I miss getting the Sunday morning news paper.  I never read the sports, food, or entertainment sections.  I would go straight for the comics, as I liked starting my week with a bit of humor.  Then I would spend an hour or so deciding which TV programs I would be able to see for the upcoming week.

Yes I know that cable TV has a guide too, but it was so much easier to pick up the old TV guide to see what I had chosen for the evening.  And so far, I haven't seen a cable guide that lets you see what is available for the entire upcoming week, at least not as easily an the old paper ones did.:love_heart:


----------



## Mrs.

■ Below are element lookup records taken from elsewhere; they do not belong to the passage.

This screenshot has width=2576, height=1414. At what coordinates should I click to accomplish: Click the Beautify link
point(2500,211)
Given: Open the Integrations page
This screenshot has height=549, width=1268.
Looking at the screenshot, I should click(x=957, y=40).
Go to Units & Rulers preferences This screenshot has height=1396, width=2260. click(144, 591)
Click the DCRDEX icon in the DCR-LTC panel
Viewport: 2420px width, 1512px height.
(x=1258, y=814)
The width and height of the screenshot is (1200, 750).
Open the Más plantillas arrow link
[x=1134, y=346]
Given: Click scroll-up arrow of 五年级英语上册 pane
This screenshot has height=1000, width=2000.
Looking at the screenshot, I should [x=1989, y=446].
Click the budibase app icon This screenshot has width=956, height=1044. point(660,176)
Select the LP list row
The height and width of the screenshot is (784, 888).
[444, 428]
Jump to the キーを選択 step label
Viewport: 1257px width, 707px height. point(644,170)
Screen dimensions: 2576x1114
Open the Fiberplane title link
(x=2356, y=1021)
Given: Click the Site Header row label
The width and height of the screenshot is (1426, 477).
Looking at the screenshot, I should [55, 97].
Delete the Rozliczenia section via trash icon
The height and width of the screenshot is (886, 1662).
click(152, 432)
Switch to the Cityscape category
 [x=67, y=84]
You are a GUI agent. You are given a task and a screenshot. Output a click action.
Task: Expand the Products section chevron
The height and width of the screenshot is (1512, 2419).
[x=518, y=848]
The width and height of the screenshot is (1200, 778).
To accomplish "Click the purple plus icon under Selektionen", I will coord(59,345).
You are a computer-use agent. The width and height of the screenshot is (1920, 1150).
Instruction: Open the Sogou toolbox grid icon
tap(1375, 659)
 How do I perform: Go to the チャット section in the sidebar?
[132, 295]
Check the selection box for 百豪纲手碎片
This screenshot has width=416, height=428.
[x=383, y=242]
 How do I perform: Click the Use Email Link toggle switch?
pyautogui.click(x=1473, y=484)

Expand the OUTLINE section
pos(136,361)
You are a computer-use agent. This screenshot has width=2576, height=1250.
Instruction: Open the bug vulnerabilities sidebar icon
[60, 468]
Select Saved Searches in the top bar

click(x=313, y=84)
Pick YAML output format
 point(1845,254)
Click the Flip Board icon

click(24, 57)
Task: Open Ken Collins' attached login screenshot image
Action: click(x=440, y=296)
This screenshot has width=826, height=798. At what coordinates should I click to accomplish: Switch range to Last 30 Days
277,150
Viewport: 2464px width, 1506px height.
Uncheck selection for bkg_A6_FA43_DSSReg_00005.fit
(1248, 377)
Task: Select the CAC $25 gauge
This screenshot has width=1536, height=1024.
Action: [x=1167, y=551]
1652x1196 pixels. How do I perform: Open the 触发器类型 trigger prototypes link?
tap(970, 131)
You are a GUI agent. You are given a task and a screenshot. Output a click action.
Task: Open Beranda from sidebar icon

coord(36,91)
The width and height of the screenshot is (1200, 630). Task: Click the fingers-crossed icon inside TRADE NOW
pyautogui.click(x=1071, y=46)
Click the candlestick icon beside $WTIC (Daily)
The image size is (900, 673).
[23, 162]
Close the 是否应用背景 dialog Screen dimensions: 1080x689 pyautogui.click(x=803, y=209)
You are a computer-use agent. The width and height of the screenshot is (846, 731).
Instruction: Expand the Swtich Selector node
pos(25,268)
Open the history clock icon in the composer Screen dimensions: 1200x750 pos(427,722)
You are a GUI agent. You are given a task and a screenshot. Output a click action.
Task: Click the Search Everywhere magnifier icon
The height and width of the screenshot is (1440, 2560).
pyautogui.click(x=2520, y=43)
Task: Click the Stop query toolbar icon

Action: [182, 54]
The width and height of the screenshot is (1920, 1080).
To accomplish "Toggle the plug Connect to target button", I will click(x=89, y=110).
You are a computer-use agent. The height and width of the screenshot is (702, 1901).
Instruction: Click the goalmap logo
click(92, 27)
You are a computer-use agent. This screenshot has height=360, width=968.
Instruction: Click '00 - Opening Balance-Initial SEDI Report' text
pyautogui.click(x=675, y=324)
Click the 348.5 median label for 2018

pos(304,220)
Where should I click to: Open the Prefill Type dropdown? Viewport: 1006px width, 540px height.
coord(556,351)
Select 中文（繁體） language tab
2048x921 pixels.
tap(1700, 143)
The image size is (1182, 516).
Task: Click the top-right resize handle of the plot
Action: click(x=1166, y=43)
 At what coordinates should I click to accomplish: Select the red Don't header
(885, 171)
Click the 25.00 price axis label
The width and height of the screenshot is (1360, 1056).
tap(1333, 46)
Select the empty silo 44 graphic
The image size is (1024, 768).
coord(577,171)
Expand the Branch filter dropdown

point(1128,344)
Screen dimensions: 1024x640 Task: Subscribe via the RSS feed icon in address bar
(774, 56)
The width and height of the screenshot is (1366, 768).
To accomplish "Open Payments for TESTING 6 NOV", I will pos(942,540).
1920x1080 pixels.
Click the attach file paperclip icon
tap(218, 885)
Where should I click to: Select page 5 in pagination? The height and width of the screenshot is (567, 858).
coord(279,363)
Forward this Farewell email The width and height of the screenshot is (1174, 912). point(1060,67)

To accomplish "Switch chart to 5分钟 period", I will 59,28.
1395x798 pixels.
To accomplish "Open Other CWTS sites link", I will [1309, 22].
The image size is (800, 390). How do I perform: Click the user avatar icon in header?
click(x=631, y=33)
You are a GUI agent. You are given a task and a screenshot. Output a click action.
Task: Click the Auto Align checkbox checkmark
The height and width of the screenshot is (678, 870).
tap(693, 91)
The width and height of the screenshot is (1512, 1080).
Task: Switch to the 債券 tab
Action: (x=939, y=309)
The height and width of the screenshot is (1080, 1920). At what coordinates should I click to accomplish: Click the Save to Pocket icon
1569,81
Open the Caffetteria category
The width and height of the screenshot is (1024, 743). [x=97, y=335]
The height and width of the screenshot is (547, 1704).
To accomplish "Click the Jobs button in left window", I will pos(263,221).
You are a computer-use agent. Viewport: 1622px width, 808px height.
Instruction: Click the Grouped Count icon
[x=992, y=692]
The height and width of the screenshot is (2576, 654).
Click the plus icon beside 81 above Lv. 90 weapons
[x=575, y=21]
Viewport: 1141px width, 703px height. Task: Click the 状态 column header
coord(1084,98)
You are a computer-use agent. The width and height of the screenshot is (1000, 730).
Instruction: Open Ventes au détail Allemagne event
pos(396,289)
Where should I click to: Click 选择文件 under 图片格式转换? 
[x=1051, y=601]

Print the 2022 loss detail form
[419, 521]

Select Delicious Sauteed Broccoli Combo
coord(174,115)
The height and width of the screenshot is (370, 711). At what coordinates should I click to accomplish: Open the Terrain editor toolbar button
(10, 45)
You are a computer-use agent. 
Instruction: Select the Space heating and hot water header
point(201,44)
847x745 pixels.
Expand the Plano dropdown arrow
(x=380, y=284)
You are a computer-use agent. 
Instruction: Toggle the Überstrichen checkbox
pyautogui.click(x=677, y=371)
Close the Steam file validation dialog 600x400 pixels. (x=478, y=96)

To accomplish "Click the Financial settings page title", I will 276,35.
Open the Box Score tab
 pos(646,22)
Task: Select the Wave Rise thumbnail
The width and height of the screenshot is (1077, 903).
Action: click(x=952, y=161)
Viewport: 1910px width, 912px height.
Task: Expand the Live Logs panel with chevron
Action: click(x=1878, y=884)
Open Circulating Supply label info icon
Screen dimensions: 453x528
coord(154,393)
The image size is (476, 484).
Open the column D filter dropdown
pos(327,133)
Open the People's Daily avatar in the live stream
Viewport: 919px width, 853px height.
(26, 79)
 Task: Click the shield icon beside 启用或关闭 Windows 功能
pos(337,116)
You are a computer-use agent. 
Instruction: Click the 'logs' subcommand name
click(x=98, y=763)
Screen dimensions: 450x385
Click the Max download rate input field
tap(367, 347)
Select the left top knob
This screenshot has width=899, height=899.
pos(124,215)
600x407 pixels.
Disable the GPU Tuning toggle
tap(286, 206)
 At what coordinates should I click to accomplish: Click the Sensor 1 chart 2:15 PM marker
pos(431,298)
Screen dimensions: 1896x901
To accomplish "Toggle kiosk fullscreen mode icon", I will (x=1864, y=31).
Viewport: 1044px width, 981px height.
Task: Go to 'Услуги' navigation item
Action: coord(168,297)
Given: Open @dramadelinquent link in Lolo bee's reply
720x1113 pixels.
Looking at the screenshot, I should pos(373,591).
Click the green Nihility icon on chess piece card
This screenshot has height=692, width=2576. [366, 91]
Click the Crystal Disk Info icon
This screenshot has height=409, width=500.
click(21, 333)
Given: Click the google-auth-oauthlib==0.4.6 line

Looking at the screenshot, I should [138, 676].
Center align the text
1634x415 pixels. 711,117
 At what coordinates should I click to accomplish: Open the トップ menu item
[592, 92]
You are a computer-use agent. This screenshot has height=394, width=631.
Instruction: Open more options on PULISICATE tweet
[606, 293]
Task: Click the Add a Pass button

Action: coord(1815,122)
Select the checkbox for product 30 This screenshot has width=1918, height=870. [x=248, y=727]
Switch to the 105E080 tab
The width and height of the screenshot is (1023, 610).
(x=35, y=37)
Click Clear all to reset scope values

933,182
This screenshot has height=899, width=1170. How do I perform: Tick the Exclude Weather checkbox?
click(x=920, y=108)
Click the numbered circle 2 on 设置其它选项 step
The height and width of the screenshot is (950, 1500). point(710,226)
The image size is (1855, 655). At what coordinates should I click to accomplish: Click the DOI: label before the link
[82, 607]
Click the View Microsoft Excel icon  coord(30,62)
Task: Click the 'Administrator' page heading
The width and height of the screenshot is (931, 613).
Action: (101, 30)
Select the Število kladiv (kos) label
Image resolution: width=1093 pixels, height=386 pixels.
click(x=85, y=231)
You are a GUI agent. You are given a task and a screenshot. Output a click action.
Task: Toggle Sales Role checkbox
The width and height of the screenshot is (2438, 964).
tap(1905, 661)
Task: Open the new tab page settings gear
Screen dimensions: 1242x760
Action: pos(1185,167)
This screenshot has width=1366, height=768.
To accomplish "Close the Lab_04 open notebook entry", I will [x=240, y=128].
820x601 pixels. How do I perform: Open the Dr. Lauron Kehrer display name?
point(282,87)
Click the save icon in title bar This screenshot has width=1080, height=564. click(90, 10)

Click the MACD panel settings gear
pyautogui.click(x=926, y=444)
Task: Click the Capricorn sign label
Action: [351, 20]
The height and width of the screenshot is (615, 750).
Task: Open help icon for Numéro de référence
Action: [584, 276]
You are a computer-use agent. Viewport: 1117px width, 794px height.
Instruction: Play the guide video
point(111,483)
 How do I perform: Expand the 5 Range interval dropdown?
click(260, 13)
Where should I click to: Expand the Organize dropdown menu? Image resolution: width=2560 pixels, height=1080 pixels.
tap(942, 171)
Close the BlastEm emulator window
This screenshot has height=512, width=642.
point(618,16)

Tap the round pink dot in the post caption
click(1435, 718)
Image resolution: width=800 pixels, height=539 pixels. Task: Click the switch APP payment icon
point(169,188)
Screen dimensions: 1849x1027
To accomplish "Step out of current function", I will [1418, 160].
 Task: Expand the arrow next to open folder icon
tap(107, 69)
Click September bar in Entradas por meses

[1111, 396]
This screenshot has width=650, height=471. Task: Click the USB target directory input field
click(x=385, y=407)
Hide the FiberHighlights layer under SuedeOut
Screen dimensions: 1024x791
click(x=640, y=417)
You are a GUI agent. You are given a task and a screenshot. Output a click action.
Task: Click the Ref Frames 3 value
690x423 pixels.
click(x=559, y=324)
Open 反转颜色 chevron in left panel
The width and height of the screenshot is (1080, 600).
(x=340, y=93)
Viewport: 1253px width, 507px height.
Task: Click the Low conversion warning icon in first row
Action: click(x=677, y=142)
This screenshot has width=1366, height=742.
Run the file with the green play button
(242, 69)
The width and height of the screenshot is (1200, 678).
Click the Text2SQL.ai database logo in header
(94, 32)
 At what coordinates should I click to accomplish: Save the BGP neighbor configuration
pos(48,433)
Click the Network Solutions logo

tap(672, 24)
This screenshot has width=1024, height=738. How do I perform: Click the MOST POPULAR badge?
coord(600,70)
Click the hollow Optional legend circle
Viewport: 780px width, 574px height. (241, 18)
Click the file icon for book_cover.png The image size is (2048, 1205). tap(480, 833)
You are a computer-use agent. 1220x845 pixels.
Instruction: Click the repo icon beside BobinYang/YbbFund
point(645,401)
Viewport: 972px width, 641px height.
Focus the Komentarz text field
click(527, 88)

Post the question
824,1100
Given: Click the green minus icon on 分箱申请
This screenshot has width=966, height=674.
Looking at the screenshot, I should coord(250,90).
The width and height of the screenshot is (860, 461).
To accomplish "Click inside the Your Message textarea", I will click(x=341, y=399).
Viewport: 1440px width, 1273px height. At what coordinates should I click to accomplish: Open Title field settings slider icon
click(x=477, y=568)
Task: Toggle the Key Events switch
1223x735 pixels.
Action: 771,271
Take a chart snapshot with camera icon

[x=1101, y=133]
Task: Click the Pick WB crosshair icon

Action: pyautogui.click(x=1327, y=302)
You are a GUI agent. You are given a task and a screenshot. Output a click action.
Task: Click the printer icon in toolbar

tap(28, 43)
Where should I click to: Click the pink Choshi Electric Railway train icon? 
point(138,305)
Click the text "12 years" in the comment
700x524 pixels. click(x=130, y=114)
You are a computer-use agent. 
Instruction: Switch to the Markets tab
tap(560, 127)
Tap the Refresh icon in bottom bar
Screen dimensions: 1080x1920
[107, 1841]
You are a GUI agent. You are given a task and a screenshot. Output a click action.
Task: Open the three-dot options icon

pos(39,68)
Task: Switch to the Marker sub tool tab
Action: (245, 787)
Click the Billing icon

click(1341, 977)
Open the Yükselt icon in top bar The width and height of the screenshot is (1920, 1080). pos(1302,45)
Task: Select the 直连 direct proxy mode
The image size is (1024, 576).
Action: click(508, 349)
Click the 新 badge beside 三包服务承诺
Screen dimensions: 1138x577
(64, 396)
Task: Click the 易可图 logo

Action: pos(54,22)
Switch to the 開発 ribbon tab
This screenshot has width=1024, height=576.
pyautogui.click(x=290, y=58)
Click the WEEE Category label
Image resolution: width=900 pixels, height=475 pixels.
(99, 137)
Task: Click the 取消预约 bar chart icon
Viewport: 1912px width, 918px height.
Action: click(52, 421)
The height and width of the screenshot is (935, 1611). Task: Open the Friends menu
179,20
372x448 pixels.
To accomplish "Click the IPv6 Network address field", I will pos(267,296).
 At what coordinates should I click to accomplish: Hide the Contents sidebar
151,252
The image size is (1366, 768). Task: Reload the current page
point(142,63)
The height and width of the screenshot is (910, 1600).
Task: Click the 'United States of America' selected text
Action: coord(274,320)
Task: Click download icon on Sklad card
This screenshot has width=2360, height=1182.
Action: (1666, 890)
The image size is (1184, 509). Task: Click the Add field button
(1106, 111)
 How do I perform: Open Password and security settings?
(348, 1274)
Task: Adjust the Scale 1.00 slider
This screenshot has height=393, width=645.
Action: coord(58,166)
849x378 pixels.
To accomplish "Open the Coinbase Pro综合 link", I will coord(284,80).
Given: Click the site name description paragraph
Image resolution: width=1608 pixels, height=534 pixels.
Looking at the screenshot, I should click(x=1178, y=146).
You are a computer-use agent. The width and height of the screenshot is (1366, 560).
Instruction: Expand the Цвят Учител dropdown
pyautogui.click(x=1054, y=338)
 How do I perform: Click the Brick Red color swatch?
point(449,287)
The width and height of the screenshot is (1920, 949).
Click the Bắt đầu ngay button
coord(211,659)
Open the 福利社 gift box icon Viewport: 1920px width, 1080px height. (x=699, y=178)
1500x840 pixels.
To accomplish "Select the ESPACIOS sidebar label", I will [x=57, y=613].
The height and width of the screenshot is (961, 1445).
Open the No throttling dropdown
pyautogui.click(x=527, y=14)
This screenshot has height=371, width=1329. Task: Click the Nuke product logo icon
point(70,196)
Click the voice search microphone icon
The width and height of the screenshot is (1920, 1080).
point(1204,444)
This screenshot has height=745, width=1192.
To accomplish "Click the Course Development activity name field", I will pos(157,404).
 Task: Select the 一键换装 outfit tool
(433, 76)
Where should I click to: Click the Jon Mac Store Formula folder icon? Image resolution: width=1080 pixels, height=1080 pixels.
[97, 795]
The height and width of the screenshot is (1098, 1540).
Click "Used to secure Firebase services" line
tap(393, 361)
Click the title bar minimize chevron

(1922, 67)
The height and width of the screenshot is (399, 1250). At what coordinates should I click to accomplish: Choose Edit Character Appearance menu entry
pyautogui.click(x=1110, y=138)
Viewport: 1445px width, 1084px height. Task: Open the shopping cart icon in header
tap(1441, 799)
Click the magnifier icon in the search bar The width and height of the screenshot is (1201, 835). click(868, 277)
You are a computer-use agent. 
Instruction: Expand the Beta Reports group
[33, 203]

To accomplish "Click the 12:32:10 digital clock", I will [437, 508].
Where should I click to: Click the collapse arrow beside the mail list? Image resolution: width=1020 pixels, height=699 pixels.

Robinson (Nov 23, 2014)

I miss the old TV Guide too,Ina! I think it`s why I don`t even watch a lot of TV anymore-I never know what`s on. I agree that the cable guide just isn`t the same...


----------



## Ina (Nov 23, 2014)

I agree Mrs. Robinson, I used to think of what was coming on TV each evening while I was doing my job.  Back then my jobs didn't take much of my attention, so remembering what my TV guide had in store for me was a good diversion.


----------



## SeaBreeze (Nov 23, 2014)

We never got the little magazine TV Guide, but always used the one in the newspaper.  I think the papers still have a page on programs, but I don't think it's very complete, limited hours, etc.  I never know what's on regular TV anymore, just browse through the channels and adjust my rabbit ears when needed.  Hubby has more of a handle on what's on cable, as he's the one who watches it the most.


----------



## Ina (Nov 23, 2014)

Hi Sea,
I'm with you on not watching much of todays TV.  Too much violence for me.  Plus watching what everyone has to say online is much more to my liking I am finding out.  Before this year, I always had my head in books.  :wave:


----------



## AprilT (Nov 23, 2014)

I used to look forward to the tv guide that came with the sunday paper, since I rarely ever buy the paper these days, I just go here to the link below, plus the insert that comes with the paper in my area is awful.

You have to set it to your zone and still it's not like having the paper to look, but, I mostly watch while I'm in front of the pc anyway unless it's one of my must see programs and with those, I usually am already aware when they are going to air.

http://tvschedule.zap2it.com/tvlist...4231&setMyPreference=false&lineupId=FL58778:X


----------



## Vivjen (Nov 24, 2014)

Every year, here, the Radio Times brings out a number issue, for two weeks.
every year I buy it, and this is the only TV guide I ever get!
brings back memories too....


----------



## Geezerette (Nov 24, 2014)

Our Saturday paper has a guide for the week, including daytime! I love getting a daily paper! Don't love TV much any more. Too much violence, zombies, just plain crap.


----------



## drifter (Nov 27, 2014)

Our Sunday paper has a guide for the week but the print is so small we need a magnaphying glass strong to see anything. Still roommate says it sometimes beats nothing.


----------